◆ **Action item**: Please repeat exactly, and only, the lines from the one containing "644x358 pixels." through the end of the records below, with no pictures.
··········
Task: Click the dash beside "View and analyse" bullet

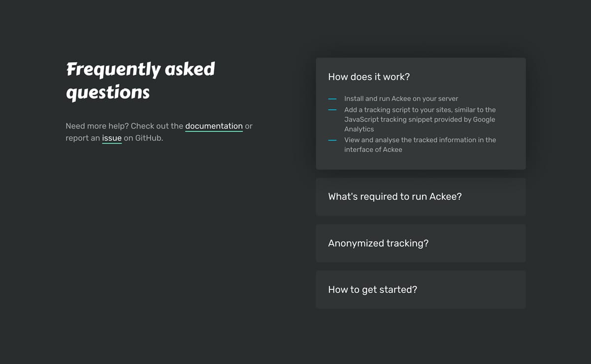Action: pyautogui.click(x=332, y=140)
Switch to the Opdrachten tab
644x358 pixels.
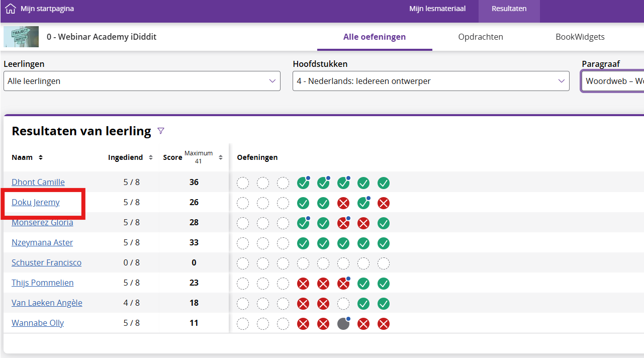481,37
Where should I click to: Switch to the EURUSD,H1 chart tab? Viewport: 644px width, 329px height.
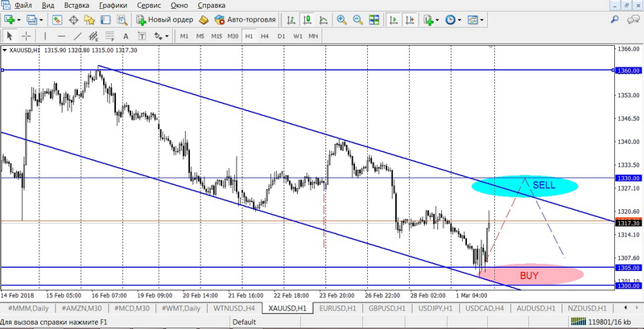point(336,308)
··········
◆ **Output of the task**:
644x358 pixels.
481,37
Where should I click to: Switch to the EURUSD,H1 chart tab? Viewport: 644px width, 329px height.
point(336,308)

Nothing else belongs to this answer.